Buying or Selling a Home/Cap Gains on sale of second home
When I sell my Woodhaven, NY house, which is not my primary residence (I live in VA) and I never lived there more than a year since one year in 1978, will I have to include my net sale profit of this property as income for the tax year when it comes to figuring Capital Gains?
As a retired and 100% disabled 68 year old caring for both elderly disabled parents in my home here in Virginia, my wife and I fall into the lowest two tax brackets. If the net sale profit is added, then my tax bracket shoots way up. Does the net sale profit get added as income for the tax year?
Sorry for the delay in answering your question.
Your question is more in the category for a Certified Public Account. Check the All Experts site for such an expert.
I will give you some basic information per IRS rules in the links below, but I am not an expert in this department and my comments are NOT intended as advice for you. Please consult an accountant for accurate, up-to-date information and advice.
My understanding is that the only amount excluded from tax on the gain (profit) of a home sale ($250,000 for a single person, and $500,000 for a married couple) is for a PRIMARY RESIDENCE only.
How your second home was and/or is being used will determine what an accountant will advise you to claim and/or report on your tax return.

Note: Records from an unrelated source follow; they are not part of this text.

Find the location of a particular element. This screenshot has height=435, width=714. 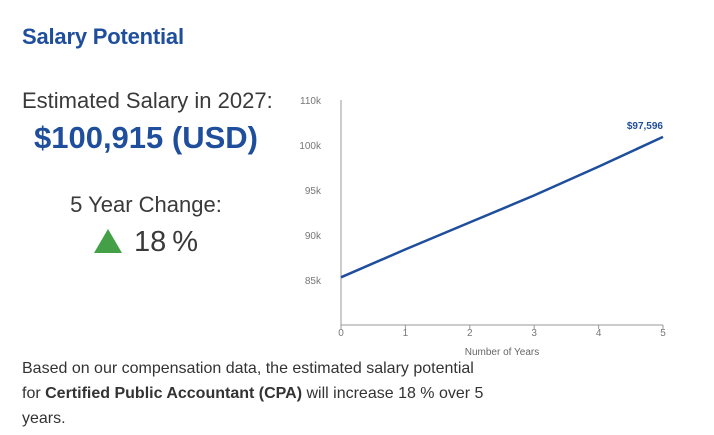

x-axis-title: Number of Years is located at coordinates (502, 352).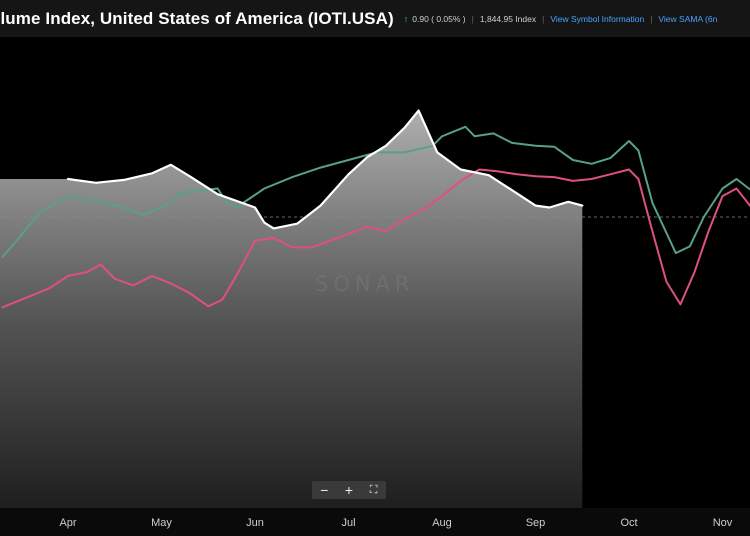  I want to click on x-axis: Apr May Jun Jul Aug Sep Oct Nov, so click(375, 522).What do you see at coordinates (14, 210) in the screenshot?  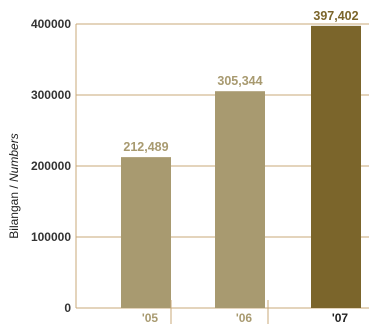 I see `y-axis-label-main: Bilangan /` at bounding box center [14, 210].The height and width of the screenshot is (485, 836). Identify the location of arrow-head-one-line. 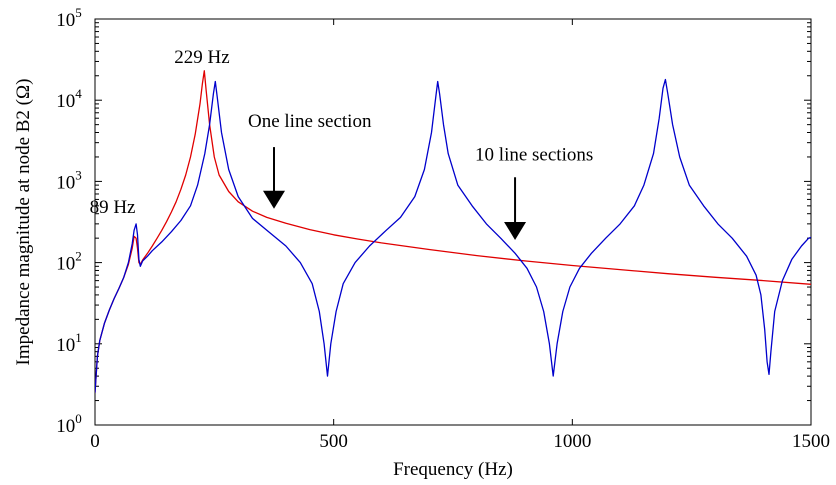
(274, 200).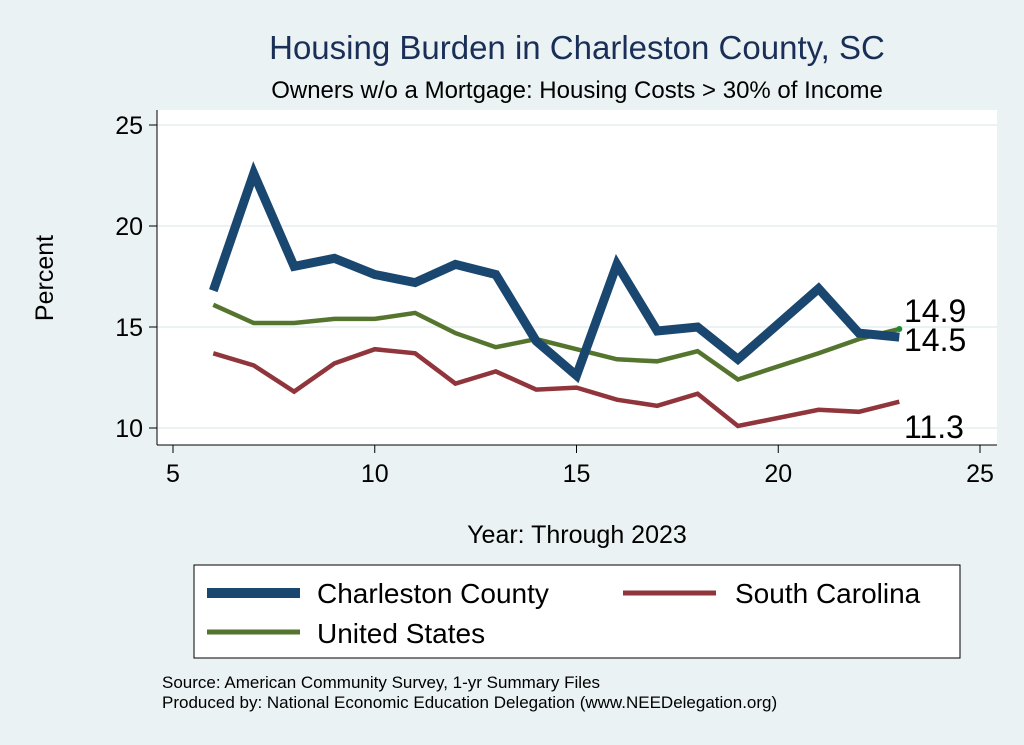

Has your Woodhaven, NY home ever been RENTED? If so, and it is now classified as rental property, hopefully you will have all your prior records for depreciation on your initial investment and any capital improvements added over the years.

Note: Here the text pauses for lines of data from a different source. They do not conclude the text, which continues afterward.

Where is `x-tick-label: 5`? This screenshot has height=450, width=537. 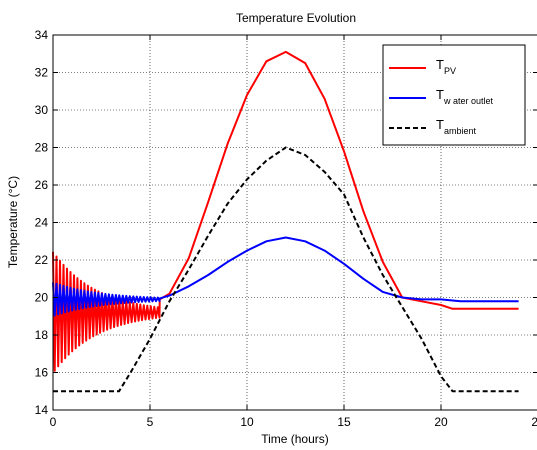 x-tick-label: 5 is located at coordinates (150, 422).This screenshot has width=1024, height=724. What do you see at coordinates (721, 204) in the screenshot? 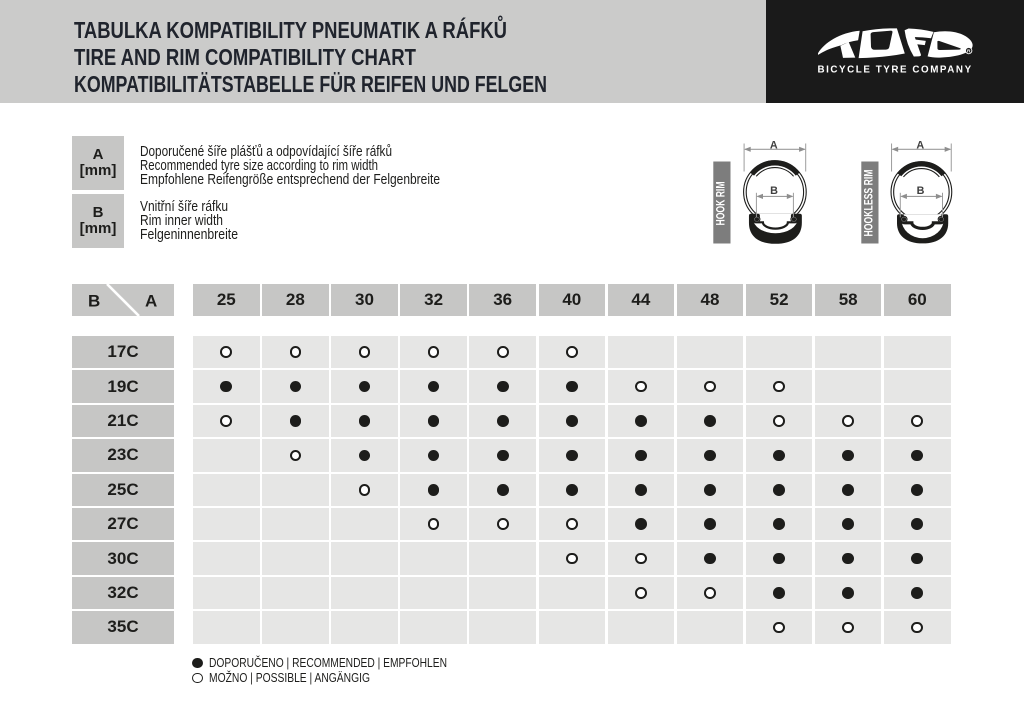
I see `svg-text: HOOK RIM` at bounding box center [721, 204].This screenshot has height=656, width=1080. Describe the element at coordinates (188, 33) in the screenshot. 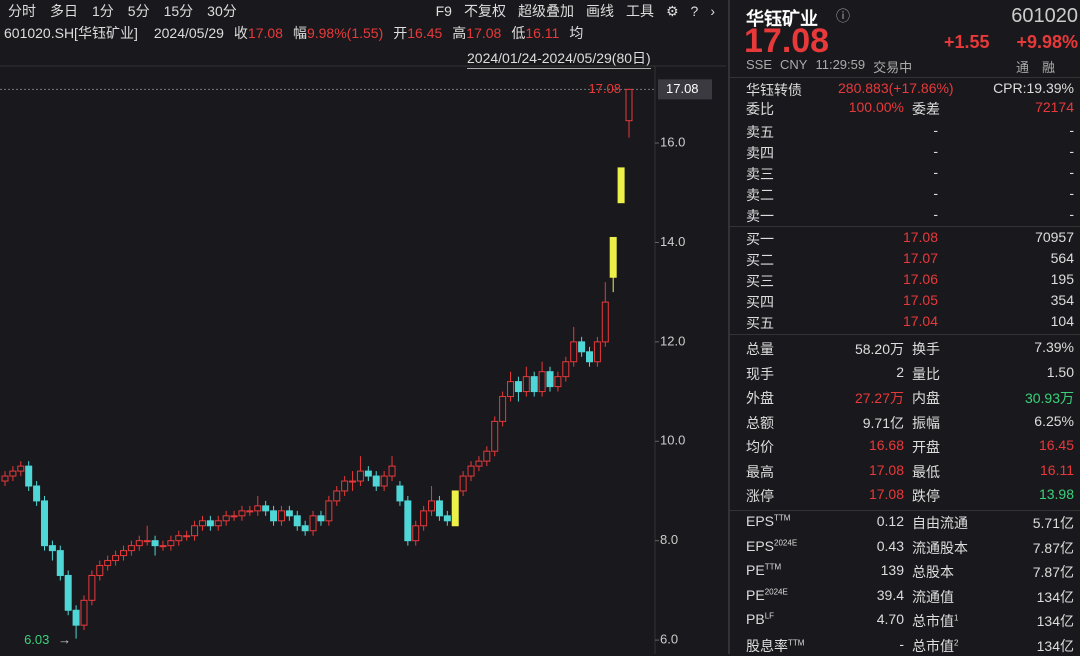

I see `date: 2024/05/29` at that location.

Capital improvements, generally, are improvements that add value to a home and have a life expectancy of over one year (i.e., a new roof or HVAC system). If this home is being rented, you can add to your original basis (cost) any capital improvements added over the years while it was being rented. (It can get more complicated if a property was used personally for a while, and then rented out.)

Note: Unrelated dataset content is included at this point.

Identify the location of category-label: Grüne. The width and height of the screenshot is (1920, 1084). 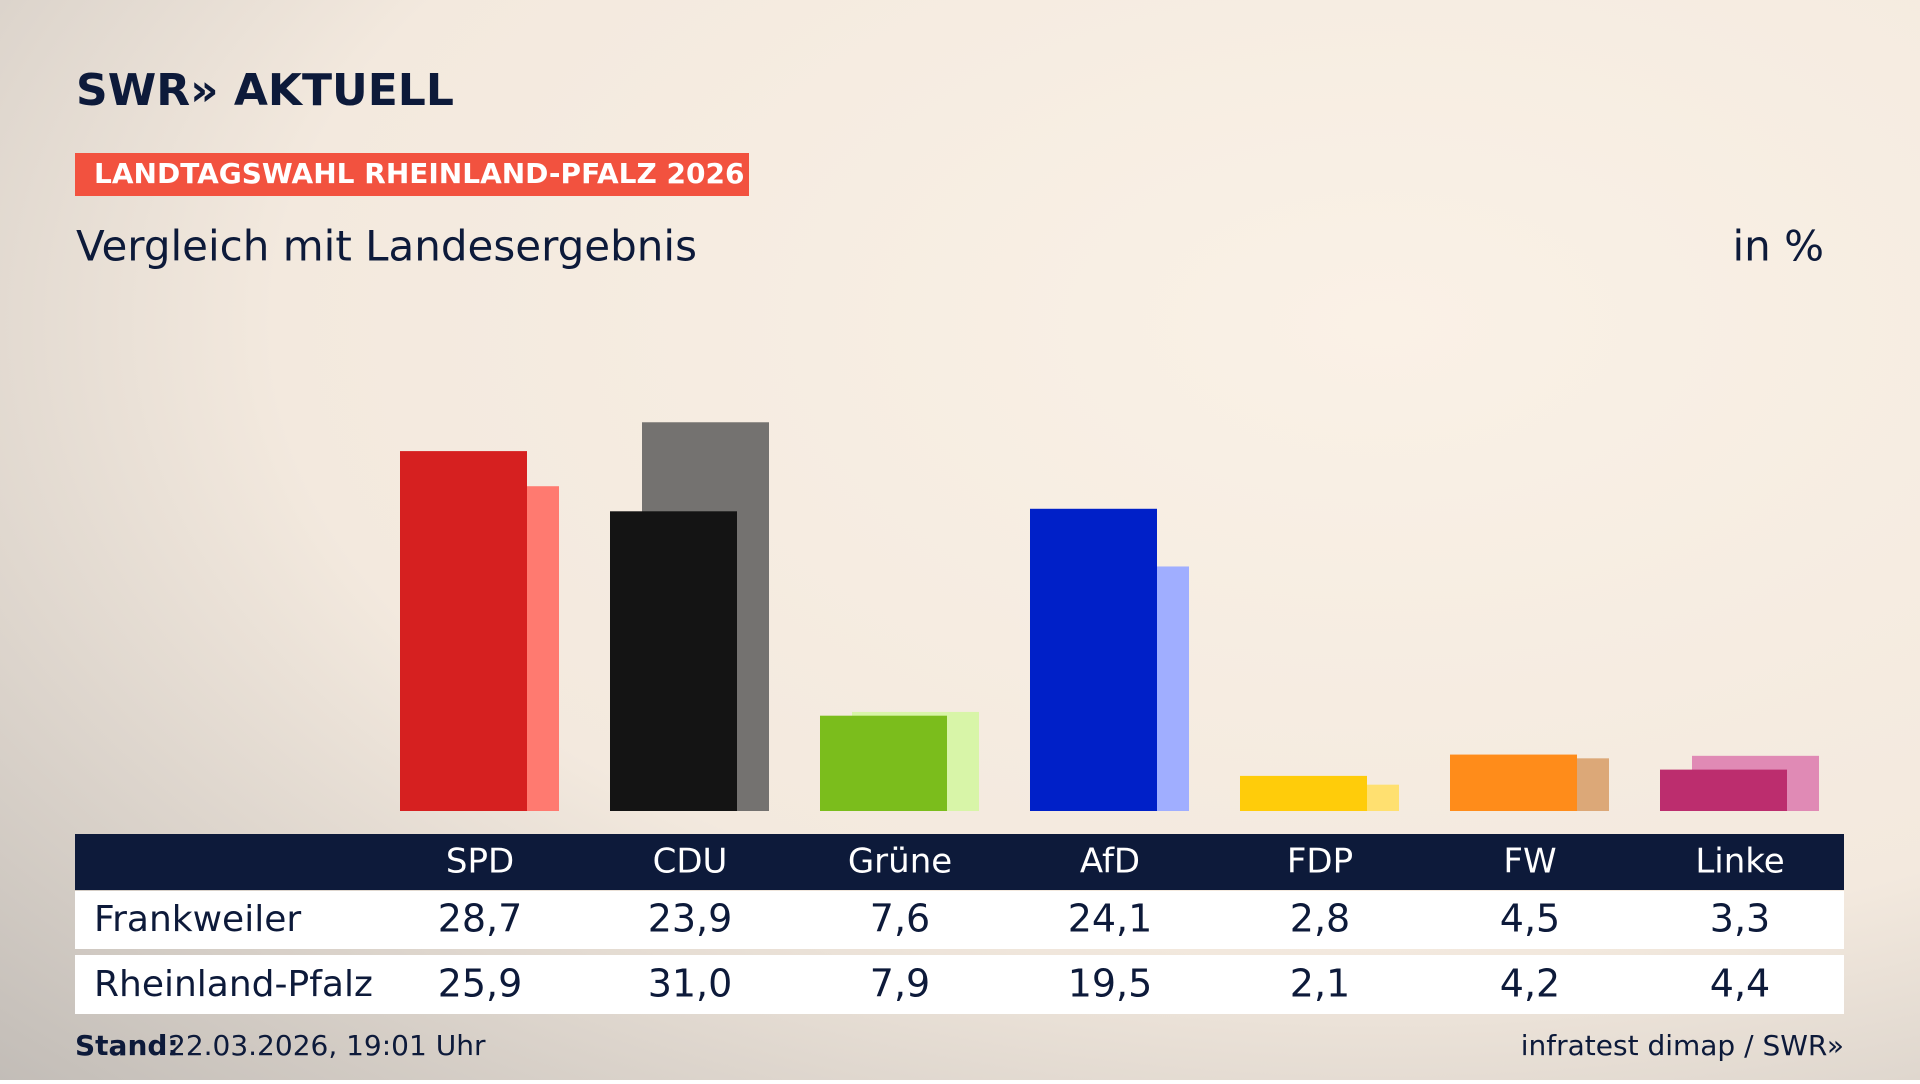
(900, 862).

Capital improvements are added to the ORIGINAL BASIS (cost) of a property to arrive at an ADJUSTED BASIS. Here is a link to IRS Publication 532 explaining capital improvements and the sale of a home: http://www.irs.gov/pub/irs-pdf/p523.pdf
The depreciation claimed on a rental home (and also the depreciation claimed on any capital improvements added over the years for a rental home), will have to be recaptured and added back to the adjusted basis, with any fix-up expenses (as defined by IRS) being added back in.
Here are two links I found on the IRS site relating to the sale of a SECOND HOME AND RENTAL AND VACATION HOMES:
Here is a link on Publication 527 referred to in the first link above:
Publication 544 also has useful information you may want to read (pay particular attention to the section on Capital Assets):
As you will see from some of the information available on the IRS site, this can be an extremely-complicated process, and I strongly recommend that you contact an accountant for advice, preferably a Certified Public Accountant.
Below is an over-simplification of how I understand the process (again, not to be construed as accounting advice):
1. Capital improvements are added to your original basis (cost) of what you paid for this home – to arrive at your adjusted basis.
2. For RENTAL and INVESTMENT property, depreciation claimed over the years (on your original investment price and also any capital improvements added over the years) is recaptured, or added back to your original basis.
An accountant will be able to give you specific details on all you need to report, along with any fix-up expenses to sell, which are a deduction from your adjusted basis.
3. For a PRIMARY RESIDENCE, capital improvements can generally be added to your original basis to arrive at your adjusted basis, but NO DEDUCTION is allowed for depreciation.
4. For a second home used by an owner for personal use (and not rented out), from what I have read in the links above, a loss is not allowed.
5. The difference in your adjusted basis and your sales price is your profit -- or loss -- over the years.
6. On RENTAL property sales, if you have a profit the gain is reported, and any loss can be deducted.
7. On your PRINCIPAL RESIDENCE, If you have a profit, AS LONG AS the profit (NOT the sales price, see the next paragraph below) is within the IRS allowable exclusion amount for your filing status (married, widowed, or single), you should not owe any tax related to the sale. Any profit above the exclusion amount would be taxable.
Many people think the exclusion amount is the sales price; not so: The exclusion amount for your filing status is the amount of PROFIT that can be excluded from tax on the sale of a principal residence…and your profit is the difference in your adjusted basis and your sales price.
I hope the above is helpful. Feel free to write again if you have additional questions I might be able to help with.